Fragmento del documento.
####
La Rusia de Kiev estaba íntimamente unida con la Europa occidental gracias al comercio y a los matrimonios con miembros de todas las familias reales más importantes de la cristiandad europea. Rusia es mencionada en poemas épicos tan antiguos como los cantares de Roldán y de los nibelungos. En realidad, los logros culturales del Occidente medieval que representan estas obras no habrían sido posibles sin la existencia de una civilización cristiana militante en Europa oriental que absorbió gran parte del impacto de las invasiones de los pueblos menos civilizados de la estepa.
Por desgracia, estos prometedores lazos iniciales con Occidente nunca se establecieron de una manera segura. Cada vez más, de forma inexorable, la Rusia de Kiev fue arrastrada hacia el este a una confrontación debilitante por el control de la estepa eurasiática.
####
Descripción de la tarea. Escribe la continuación del fragmento sobre la Rusia de Kiev a partir de su última oración. Los registros son un material aparte, independiente del fragmento.

Datos de capturas de pantalla y de señalamiento en documentos
####
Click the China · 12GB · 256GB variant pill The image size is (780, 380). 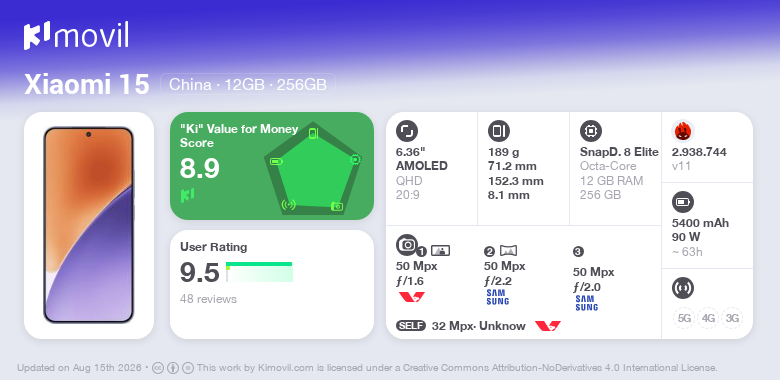[248, 85]
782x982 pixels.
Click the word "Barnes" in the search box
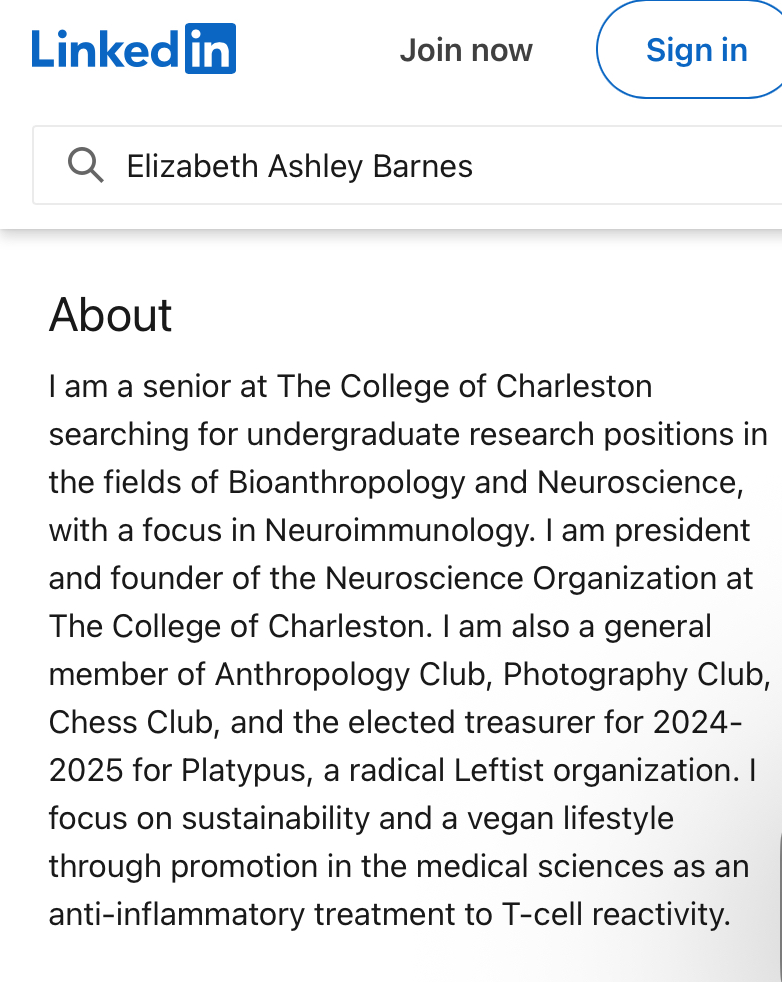point(423,167)
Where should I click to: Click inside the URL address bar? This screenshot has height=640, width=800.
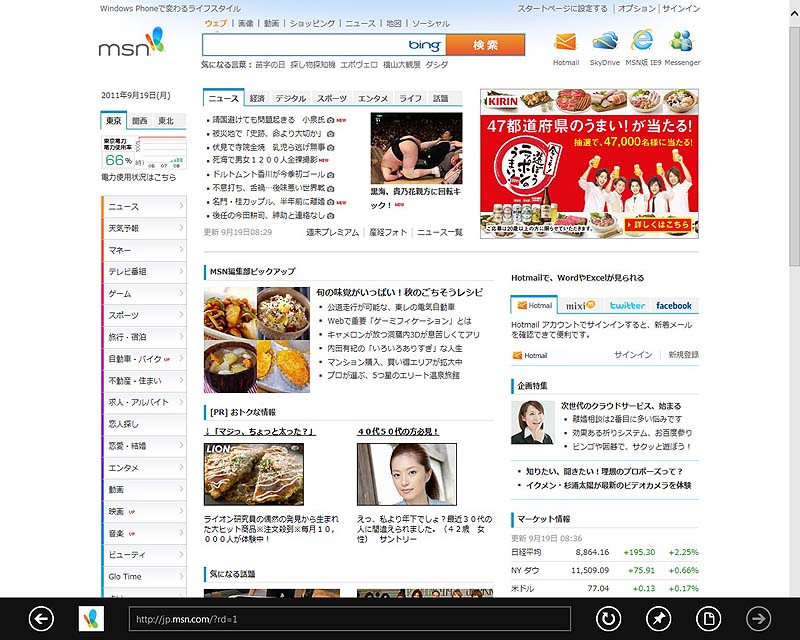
####
Resultado esperado.
Por desgracia, de la historia política de la mayor extensión de terreno unida del mundo sólo ha quedado un recuento parcial. Al igual que los escitas, sarmacios y hunos antes que ellos (y sus contemporáneos y adversarios mongoles), los rusos habrían de adquirir fama en las sociedades más estables por su tosquedad y crueldad. Pero, a diferencia de todos los demás pueblos que dominaron la estepa, los rusos consiguieron no sólo conquistar sino civilizar toda la región, desde los pantanos del Pripet y los Cárpatos por el Occidente hasta el desierto de Gobi y los Himalayas por el Oriente.
La inspiración para estos logros no vino de Europa ni de Asia, sino de un Imperio bizantino que se hallaba entre ambas, griego en su idioma pero oriental en su magnificencia. La capital bizantina de Constantinopla estaba situada en el estrecho que separaba Europa de Asia y que conectaba el Mediterráneo con el mar Negro y los ríos que conducían a los lugares predominantes de Europa central y oriental: el Danubio, el Dnieper y el Don. Conocida como la «nueva» o la «segunda» Roma, esta ciudad de Constantino siguió dominando la mitad oriental del viejo Imperio romano durante casi mil años después de que aquél sucumbiera.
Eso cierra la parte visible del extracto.